We looked at Jaime, still wedged between the bed and the wall, but newly roused from the nap he'd been taking.

She stuck a finger in my face.

—Yes, I did. And it was nice. And I needed it. And I thought he was cool and safe. But he's acting like every asshole I've ever fucked, by turning into a dick now that he's gotten some.

Harris knocked on the table.

—Said
settle down.

Jaime flipped me off.

—Knew you were an asshole.

I raised my hands.

—Hey hey I tried to talk you out of it.

—Oh yeah, you tried so hard!

I got off the bed.

—I did! I did! I knew it was screwed up and I tried, but you were all over me.

—All over you! OK, sure, I was all over you. But I. Shit. I. Oh, Web.

—Settle down!

Harris grabbed her by the hair and swung her around and slapped her and shoved her face down onto the carpet. Jaime started to push up from between the bed and wall and Harris planted his heel in the back of Soledad's neck and Jaime dropped back to the floor.

I didn't move.

Not being used to violence happening around me until recently, I didn't have a chance to move. But that didn't make Harris any more reluctant about planting the barrel of his revolver under my chin.

The barrel of a gun, it's cold to the touch.

I felt a vibration down that cold steel barrel as he cocked the hammer and the cylinder rotated and a live round slid into alignment with my brain. He pushed up and brought my eyes to his.

—Do you know why you are alive?

Well, there are questions and there are questions, yes? Sometimes you get asked the same question you've been asking yourself for a year. So you have the answer right there at your fingertips.

As did I.

—Man, I do not. I really don't.

He chucked my chin with the barrel.

—You are alive to clean up the mess after I kill these two. Because you have screwed me over.

A radio switched on and Waylon Jennings started singing “Lonesome, On'ry and Mean.”

Harris let a few bars play

—Come with me.

He backed toward the table, the gun still under my chin, and I came
along with him, hoping he wouldn't trip. He reached back for his cellphone, felt for it, opened it and the song stopped playing.

—Hello?

Behind his sealed lips, Harris ran his tongue over his teeth.

—And?

He listened for a bit, nodded a little.

—See you then.

He took the phone away, snapped it shut.

—Hn.

The cold barrel came away from my skin.

—Back up.

I did.

He pointed at the bed.

I sat.

He nodded.

—Well, can was there, ready to roll. And he is rollin'. Which, I have to say that is an interesting turn of events.

He started to bring the gun back up.

—Not that it really changes much for you all.

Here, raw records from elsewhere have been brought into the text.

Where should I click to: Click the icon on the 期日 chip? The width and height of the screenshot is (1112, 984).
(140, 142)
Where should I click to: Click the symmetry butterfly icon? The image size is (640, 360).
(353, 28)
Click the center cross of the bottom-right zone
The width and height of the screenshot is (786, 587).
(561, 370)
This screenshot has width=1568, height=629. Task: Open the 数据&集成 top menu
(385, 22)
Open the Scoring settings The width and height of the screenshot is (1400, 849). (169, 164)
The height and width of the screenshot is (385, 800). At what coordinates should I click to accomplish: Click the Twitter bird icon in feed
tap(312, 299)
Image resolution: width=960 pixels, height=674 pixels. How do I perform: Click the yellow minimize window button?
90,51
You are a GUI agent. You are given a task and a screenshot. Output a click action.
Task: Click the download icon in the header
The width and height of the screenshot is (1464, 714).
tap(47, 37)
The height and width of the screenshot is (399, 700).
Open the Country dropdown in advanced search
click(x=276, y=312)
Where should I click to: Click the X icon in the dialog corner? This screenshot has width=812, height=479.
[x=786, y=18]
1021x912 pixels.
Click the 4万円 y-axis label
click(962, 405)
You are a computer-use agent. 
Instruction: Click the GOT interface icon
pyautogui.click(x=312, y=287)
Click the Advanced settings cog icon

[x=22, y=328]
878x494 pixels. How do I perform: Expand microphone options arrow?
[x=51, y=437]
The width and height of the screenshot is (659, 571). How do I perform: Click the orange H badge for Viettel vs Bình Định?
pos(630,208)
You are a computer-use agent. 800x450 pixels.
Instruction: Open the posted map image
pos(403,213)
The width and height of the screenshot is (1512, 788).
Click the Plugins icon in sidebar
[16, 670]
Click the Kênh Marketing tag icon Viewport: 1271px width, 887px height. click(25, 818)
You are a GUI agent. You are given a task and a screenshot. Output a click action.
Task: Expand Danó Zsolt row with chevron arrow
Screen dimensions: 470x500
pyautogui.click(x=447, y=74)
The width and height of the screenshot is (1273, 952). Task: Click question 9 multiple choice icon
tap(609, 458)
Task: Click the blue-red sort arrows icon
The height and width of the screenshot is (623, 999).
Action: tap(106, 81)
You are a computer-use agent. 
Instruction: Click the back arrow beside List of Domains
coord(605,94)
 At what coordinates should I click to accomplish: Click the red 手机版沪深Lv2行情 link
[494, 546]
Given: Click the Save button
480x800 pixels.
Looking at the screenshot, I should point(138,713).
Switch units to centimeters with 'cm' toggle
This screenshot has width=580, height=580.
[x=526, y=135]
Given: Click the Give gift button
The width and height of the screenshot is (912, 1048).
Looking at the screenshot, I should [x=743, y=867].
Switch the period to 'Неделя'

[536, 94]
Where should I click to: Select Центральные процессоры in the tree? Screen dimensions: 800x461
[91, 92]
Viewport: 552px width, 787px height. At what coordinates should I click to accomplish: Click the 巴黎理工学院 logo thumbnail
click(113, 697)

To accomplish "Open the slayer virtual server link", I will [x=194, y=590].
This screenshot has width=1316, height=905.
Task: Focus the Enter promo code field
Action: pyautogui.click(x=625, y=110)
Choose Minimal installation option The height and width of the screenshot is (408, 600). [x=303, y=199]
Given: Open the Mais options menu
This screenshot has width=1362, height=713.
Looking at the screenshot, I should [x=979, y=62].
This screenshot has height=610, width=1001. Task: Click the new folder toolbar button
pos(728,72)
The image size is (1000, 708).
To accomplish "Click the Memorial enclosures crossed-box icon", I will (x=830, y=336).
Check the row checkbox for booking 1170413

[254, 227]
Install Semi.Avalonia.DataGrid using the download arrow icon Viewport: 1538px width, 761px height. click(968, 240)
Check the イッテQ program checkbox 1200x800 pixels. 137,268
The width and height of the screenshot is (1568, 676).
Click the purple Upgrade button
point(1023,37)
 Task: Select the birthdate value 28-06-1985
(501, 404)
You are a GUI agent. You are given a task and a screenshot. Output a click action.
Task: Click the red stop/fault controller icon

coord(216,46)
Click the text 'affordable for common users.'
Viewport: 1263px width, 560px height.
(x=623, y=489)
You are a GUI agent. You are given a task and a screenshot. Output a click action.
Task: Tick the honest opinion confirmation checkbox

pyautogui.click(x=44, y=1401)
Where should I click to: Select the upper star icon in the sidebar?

The door swung open and Mr. Big Ten Four crashed through and stumbled into the wall next to the bathroom door and left a bloodstain when his battered face slapped against it. Harris twisted, the barrel of the gun rotating away from us and toward his partner.

—What the hell?

Mr. Big Ten Four slid down the wall, streaking blood, one arm out, pointing toward the door. Harris continued to swivel, bringing the gun around, looking for the threat.

But by the time he got there and faced the door, Po Sin was inside it, the pistol that had looked so big in Gabe's hand the night before looking like a toy in his own.

—Motherfucker.

Harris didn't move.

Po Sin took another step inside.

—Motherfucker, don't point that gun at me.

Harris didn't move.

Po Sin put out a hand and shoved the door closed.

—Motherfucker, I am a tempting target, but do not point that gun at me.

Harris didn't move.

And then Harris took Po Sin's advice and did not point the gun at him. Instead, he twisted ’round and pointed it at Soledad on the floor.

—Anyone does any damn thing and I'm gonna do the obvious.

Po Sin's lower lip swallowed his upper.

—Motherfucker.

Here's the thing about witnessing something truly awful.

It sucks.

Here's the thing about witnessing a small child being shot in the side of her face and having most of the rest of her face smeared on your clothes and covering her body with yours because some part of your brain has registered the fact that she has been hit by a bullet and you suddenly find out that you are more than willing to have the next bullet hit and kill you if it means that she'll not be harmed any further.

The thing about that is that it hurts when the next bullet doesn't come.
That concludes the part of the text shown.